Contract as Meaning: An Introduction to "Contract as Promise at 30"

Article excerpt


Charles Fried wrote Contract as Promise (1) because he objected to the idea--growing increasingly prevalent in the years preceding the book's publication--that something other than moral duty underlay the social institution through which the state intervenes to enforce, at the request of one private party, the promissory obligations of another private party. (2) Under one view, for example, contract law is a product of social development since the industrial Revolution, the means by which large, impersonal institutions--corporations, unions, governments--regulate their affairs. (3) According to another line of thought, contract law is merely a way of doing justice and imposing social policy on parties who have come, in one way or another, to interact with each other. (4) Professor Fried perceived a wholesale abandonment of the justification of contract law as a means by which the state affirms classically liberal individualism. or, as he put it, "[t]he validity of a moral, like that of a mathematical truth, does not depend on fashion or favor." (5) The book is an unapologetic paean to Enlightenment (and particularly Kantian) conceptions of the free and autonomous self, able to injure another not just by way of inducing detrimental reliance, but also by acts of individual will that create disappointed expectations and undermine trust in the recipient of a promise.

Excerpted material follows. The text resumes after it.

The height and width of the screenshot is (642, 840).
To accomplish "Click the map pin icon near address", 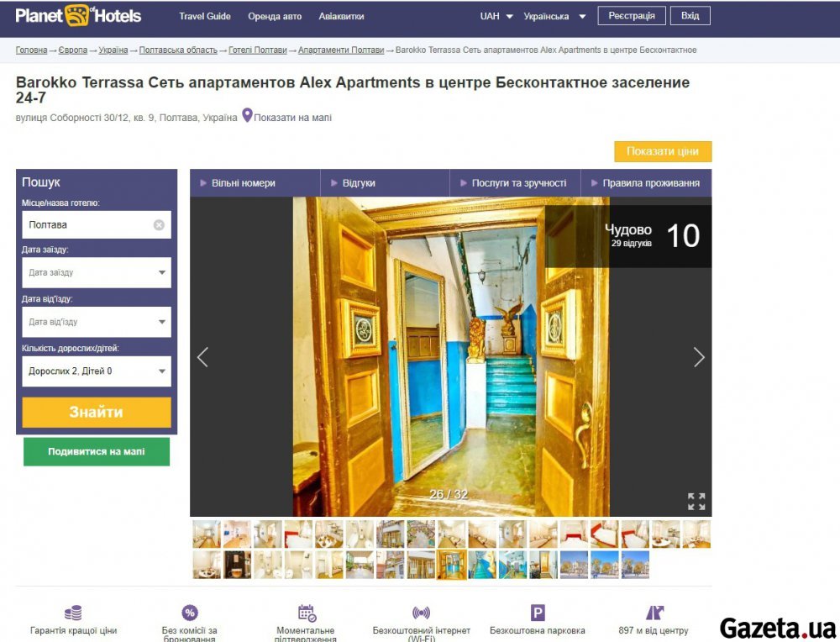I will [247, 116].
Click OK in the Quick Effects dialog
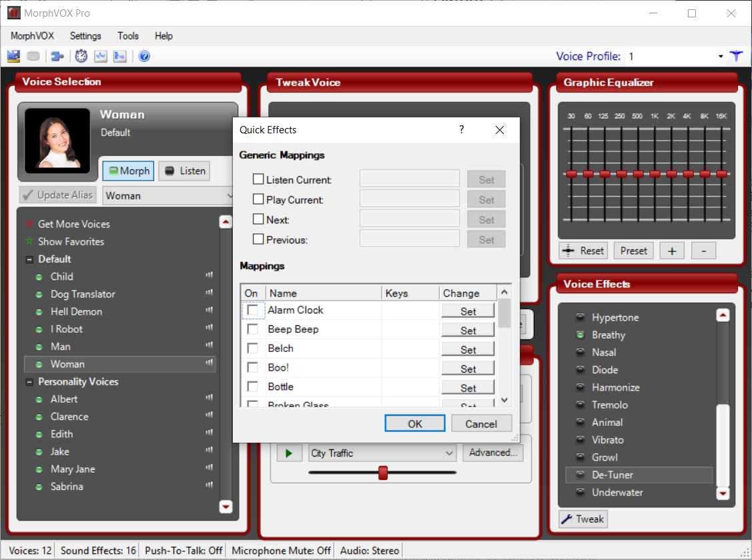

For most of the thirty years since its publication, Contract as Promise has carried the lion's share of the burden of deontological justification for contract law as against theories grounded essentially in consequentialism (the underlying moral basis of welfare economics) or sociology. This issue of the Suffolk University Law Review records a celebration of a man and his work that has stood the test of thirty years' time as theoretical explanation, normative assessment, and an essential lightning rod for thinkers whose philosophical inclinations may well not accord with Professor Fried's. On March 25, 2011, we gathered a stellar group of Professor Fried's friends, admirers, and critics (not mutually exclusive categories, by the way) to consider the impact of his arguments, the current state of contract theory, and the likely direction of future work in the field.


In this introductory essay, I want to assess this intense exercise in contract theory less for the merits of any particular position as much as to address a current criticism of legal academia, most recently articulated by the Chief Justice of the United States, that what law professors spend their time theorizing about is not of much value to what real lawyers do in their professional lives. (6) As someone who practiced before entering the academy for twenty-six years as a litigator, transactional lawyer, and business executive in matters ranging from the mundane to the arcane to the global, and has since taught contracts and written about contract theory, I am fully aware of the tensions between pure thought and practical training in the idiosyncratic institution that presently constitutes the American legal academy. With all due respect to the Chief Justice, our job as educators is not merely to train doctrinal technicians, but also to groom what I will refer to as "lawyer-theorists." I want to suggest in this introductory essay that we need more theory of the kind contained in this issue, not less, or perhaps better put, more opportunities for thinking about theory in the way a reflective practitioner might conceive of it. (7) My theme is the relation of theory to practice, particularly in contract law, and why a theoretical orientation, broadly speaking and whether or not so conceived or not by the practitioner herself, is fundamental to that practitioner making good judgments.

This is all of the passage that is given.